В начале 1964 года готовился визит Н.С.Хрущева в Египет. Леониду Митрофановичу было поручено подготовить проект главной речи. По его наметкам и рассуждениям я должен был подготовить текст. Написал, Леонид Митрофанович подработал, сказал "годится" и отослали заместителю министра С.Г.Лапину - человеку талантливому, но весьма острому в выражении своих настроений. Через пару дней он вызвал нас и сказал, что в целом материал подходит, но "можно было бы постараться и получше". Не успели мы начать новые старания, как пришло известие о том, что визит Н.С.Хрущева откладывается. Текст положили в сейф до лучших времен.

А через короткое время я в составе советской делегации отправился в Женеву на Всемирную конференцию по торговле и развитию. Дело было затяжное, но продуктивное, тогда в Женеве и была создана одна из новых, действительно нужных организаций - ЮНКТАД (Конференция ООН по торговле и развитию).

В один из прекрасных дней пошли мы с коллегами на пляж Женевского озера. Хорошо расположились, включили радио. По нему начали зачитывать речь главы делегации СССР Н.С.Хрущева. Я встрепенулся. Батюшки-святы, чуть ли не слово в слово над женевской водной гладью разносилось наше египетское творение, про которое с тех пор не было ни слуху, ни духу. И пирамиды, и прочие древности. И про теперешнее наше сотрудничество с Египтом и т.д. Потом, вернувшись в Москву, выяснил, что тот наш текст, который С.Г.Лапин положил себе в сейф, срочно понадобился, поскольку снова надумали поехать с визитом в Каир. Его быстренько подработали и послали наверх. Отлежавшееся в сейфе и выдержавшее испытание временем, хотя и довольно коротким, творение, видно, подошло.

Бесценным было то, что в работе в Отделе печати и в своих поездках за рубеж, за океан мне как представителю пресс-службы МИД, а затем "Международной жизни" приходилось очень плотно сотрудничать с нашими журналистами. В ту пору в Нью-Йорк, в другие новостные центры направлялись лучшие из лучших. Там познакомились и стали на долгие годы друзьями со Станиславом Кондрашовым ("Известия"), ушедшим, к великому сожалению, от нас недавно, (Памяти С.Кондрашова посвящена публикация Евгении Борисовой "Четкие времени перемены" (о двухтомнике С.Кондрашова, "Международная жизнь", № 5, 2007).Александром Бовиным, Спартаком Бегловым и Генрихом Боровиком (АПН), Владимиром Дунаевым и Валентином Зориным (телерадио) и другими замечательными публицистами. Добрые знакомые появились и среди американских журналистов и экспертов.
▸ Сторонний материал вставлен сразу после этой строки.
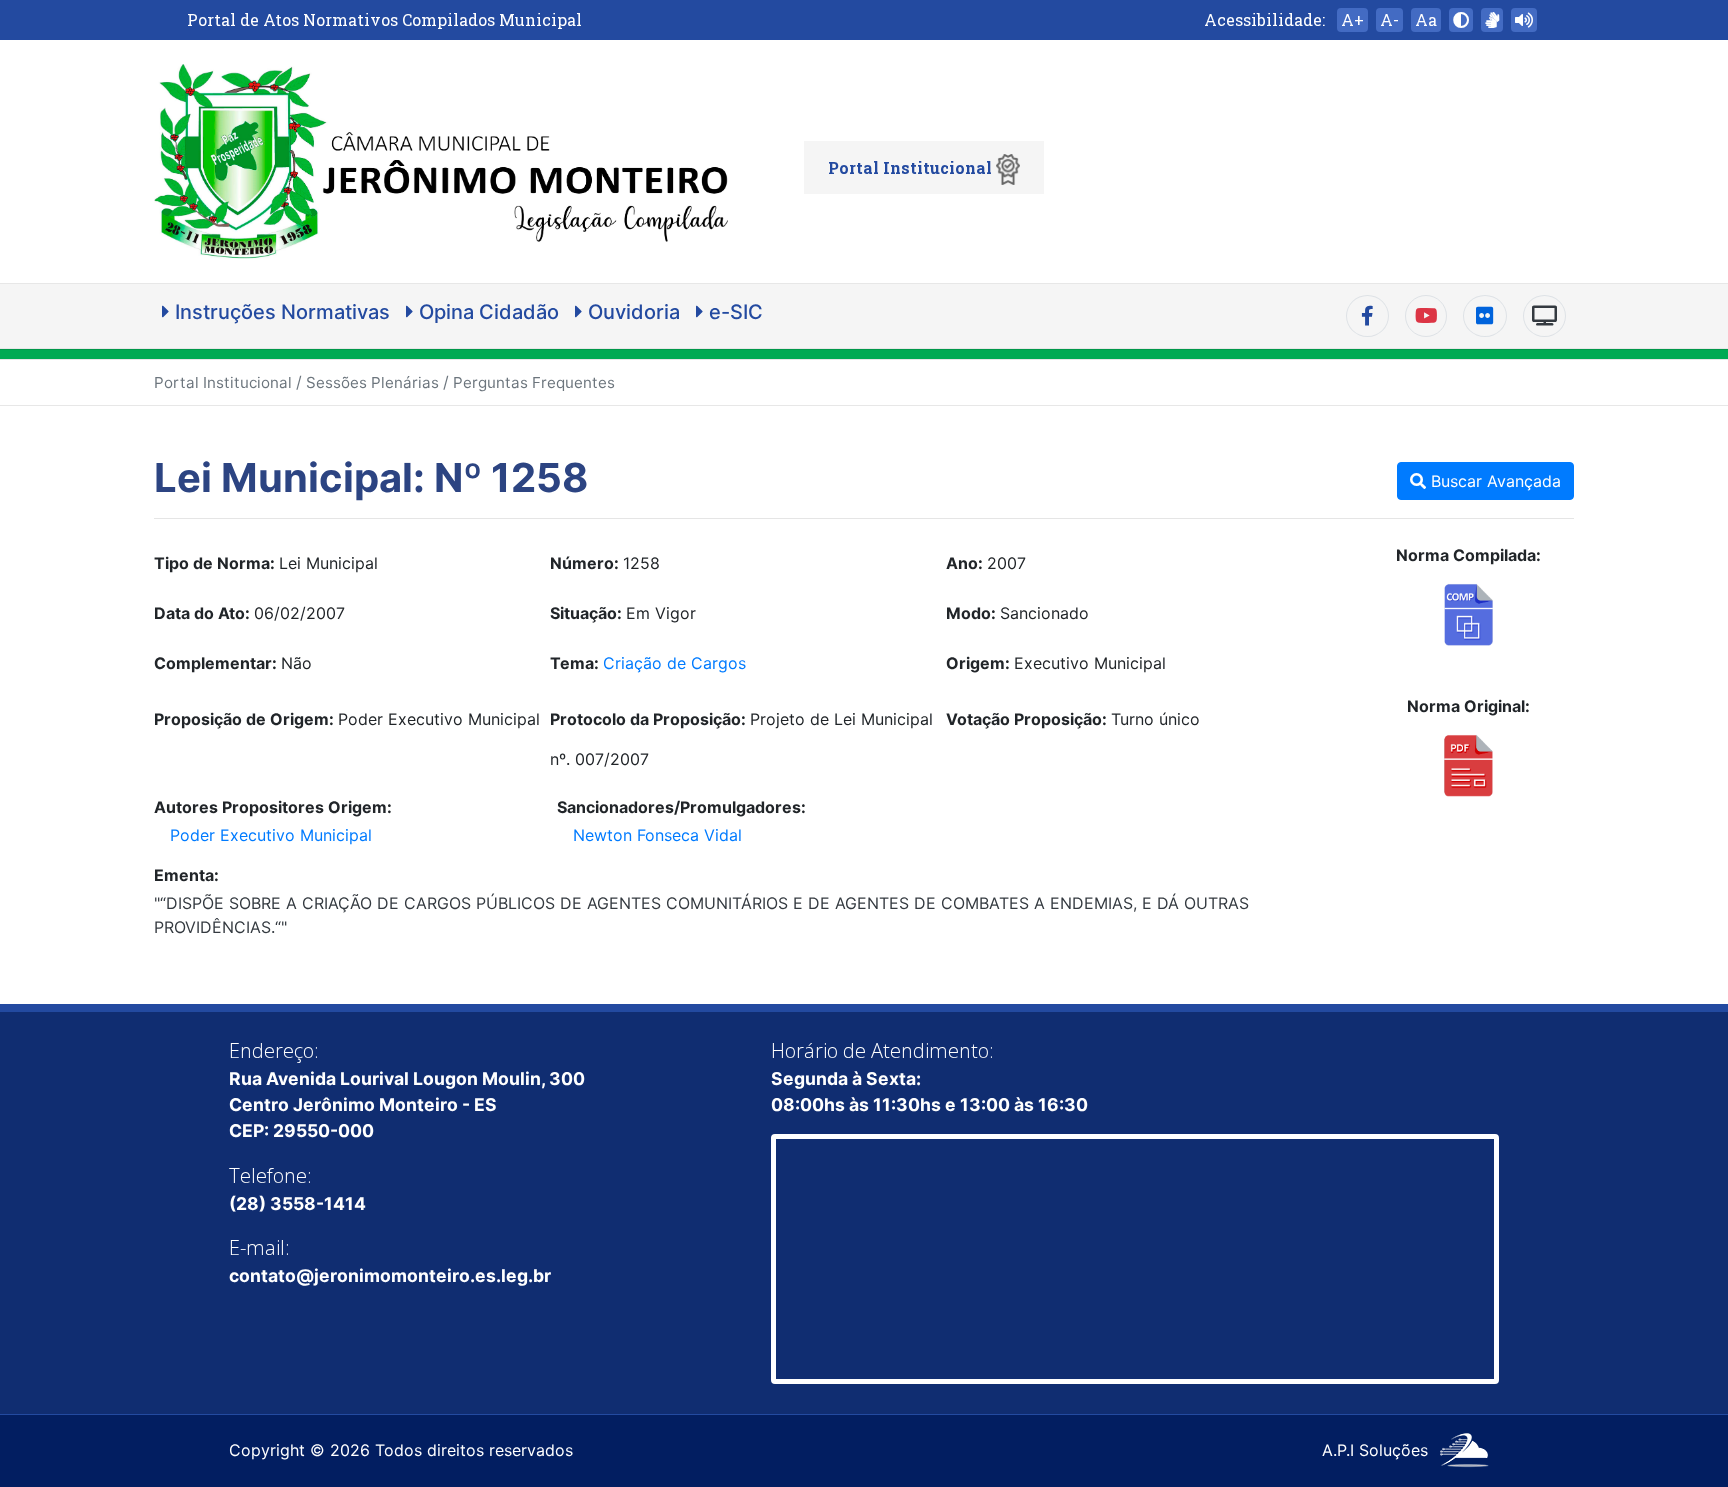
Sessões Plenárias (372, 382)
Последним высоким зарубежным гостем, которого Н.Хрущев принимал в Москве, был Президент Индонезии Сукарно, приехавший в середине сентября 1964 года. Формально его визит был по приглашению председателя Президиума Верховного Совета СССР А.Микояна, но главным действующим лицом в общении и переговорах был, конечно, Никита Сергеевич. У него с Сукарно были хорошие дружеские отношения, называл он его по простому - "брат Карно".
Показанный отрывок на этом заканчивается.